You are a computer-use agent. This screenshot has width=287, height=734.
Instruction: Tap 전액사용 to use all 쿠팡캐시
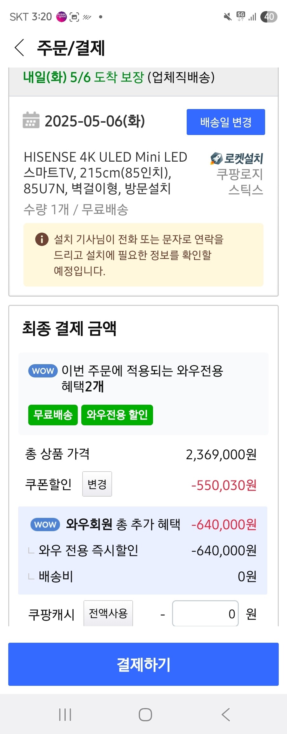[108, 614]
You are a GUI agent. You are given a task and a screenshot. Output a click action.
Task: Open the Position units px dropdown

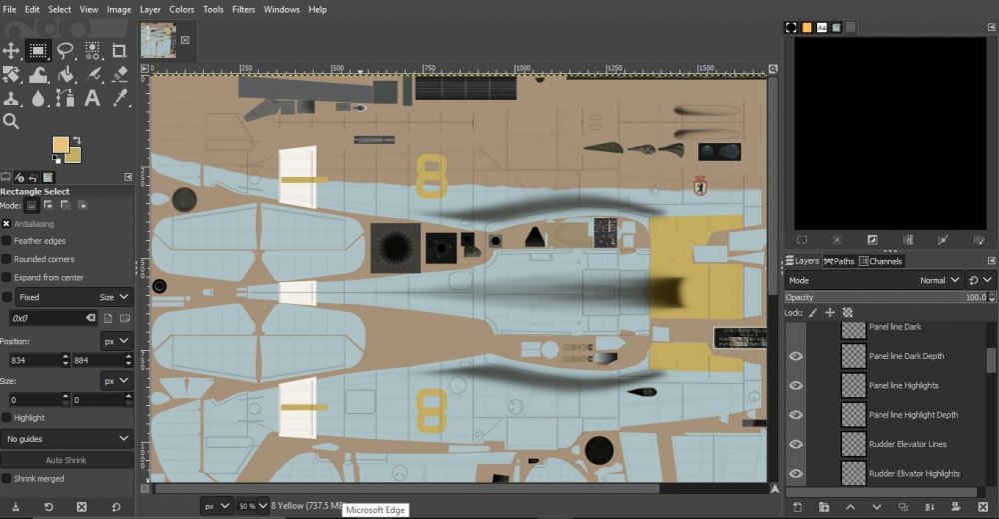(116, 341)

··········

= WORK TO COMPLETE =
Take every line above carrying "agent" and return it.

= RESPONSE TO THIS TASK =
You are a computer-use agent. This screenshot has width=287, height=734.
You are a GUI agent. You are given a task and a screenshot. Output a click action.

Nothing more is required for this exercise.